Task inputs section start

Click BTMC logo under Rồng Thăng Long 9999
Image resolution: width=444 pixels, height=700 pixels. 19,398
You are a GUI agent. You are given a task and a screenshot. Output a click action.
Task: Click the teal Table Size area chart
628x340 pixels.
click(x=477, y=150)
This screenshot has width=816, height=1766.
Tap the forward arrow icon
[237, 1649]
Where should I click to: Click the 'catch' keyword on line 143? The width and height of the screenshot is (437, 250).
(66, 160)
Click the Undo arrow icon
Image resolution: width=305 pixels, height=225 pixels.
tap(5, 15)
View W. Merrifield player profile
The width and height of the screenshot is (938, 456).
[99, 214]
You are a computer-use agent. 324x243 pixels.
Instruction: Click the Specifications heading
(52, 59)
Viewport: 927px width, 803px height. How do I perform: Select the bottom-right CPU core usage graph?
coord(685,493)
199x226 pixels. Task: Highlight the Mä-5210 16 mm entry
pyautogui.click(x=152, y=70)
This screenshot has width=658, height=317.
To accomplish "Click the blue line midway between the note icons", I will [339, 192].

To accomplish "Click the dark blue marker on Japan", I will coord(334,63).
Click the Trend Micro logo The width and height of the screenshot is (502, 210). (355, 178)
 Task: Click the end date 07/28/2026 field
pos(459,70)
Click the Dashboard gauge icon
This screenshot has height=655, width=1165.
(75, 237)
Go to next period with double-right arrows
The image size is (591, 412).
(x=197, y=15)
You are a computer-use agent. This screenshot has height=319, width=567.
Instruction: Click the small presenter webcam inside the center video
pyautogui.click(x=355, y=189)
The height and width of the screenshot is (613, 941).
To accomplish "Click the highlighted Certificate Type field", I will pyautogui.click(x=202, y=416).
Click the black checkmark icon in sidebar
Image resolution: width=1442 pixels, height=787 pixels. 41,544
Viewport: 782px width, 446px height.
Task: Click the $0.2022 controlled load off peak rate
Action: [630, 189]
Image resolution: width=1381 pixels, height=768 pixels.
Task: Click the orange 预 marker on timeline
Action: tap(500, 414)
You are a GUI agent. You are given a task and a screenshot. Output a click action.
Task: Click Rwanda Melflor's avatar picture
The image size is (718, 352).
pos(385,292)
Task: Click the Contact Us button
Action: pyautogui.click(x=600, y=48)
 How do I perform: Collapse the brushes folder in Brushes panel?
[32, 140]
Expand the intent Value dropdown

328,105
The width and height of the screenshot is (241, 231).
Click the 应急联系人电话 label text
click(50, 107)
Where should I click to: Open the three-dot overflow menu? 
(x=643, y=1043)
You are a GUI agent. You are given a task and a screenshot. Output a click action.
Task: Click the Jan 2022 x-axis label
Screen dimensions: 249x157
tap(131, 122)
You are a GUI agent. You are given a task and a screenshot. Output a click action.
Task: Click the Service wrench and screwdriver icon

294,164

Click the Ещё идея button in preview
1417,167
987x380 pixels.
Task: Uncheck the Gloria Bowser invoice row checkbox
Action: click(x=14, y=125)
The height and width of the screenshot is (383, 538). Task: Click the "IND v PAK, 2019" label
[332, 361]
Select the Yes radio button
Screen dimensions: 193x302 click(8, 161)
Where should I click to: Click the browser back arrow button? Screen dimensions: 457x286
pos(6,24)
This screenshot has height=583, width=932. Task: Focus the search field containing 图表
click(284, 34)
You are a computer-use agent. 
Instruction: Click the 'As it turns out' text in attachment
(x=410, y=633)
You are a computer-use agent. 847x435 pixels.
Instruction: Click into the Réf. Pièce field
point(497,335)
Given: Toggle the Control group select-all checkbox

Task inputs section end

Problem to work on: Each line from the one that contains "Instruction: Click the 'As" through the end of the records must be repeated exactly. No other line belongs in the answer.

Output of the task:
Instruction: Click the 'As it turns out' text in attachment
(x=410, y=633)
You are a computer-use agent. 847x435 pixels.
Instruction: Click into the Réf. Pièce field
point(497,335)
Given: Toggle the Control group select-all checkbox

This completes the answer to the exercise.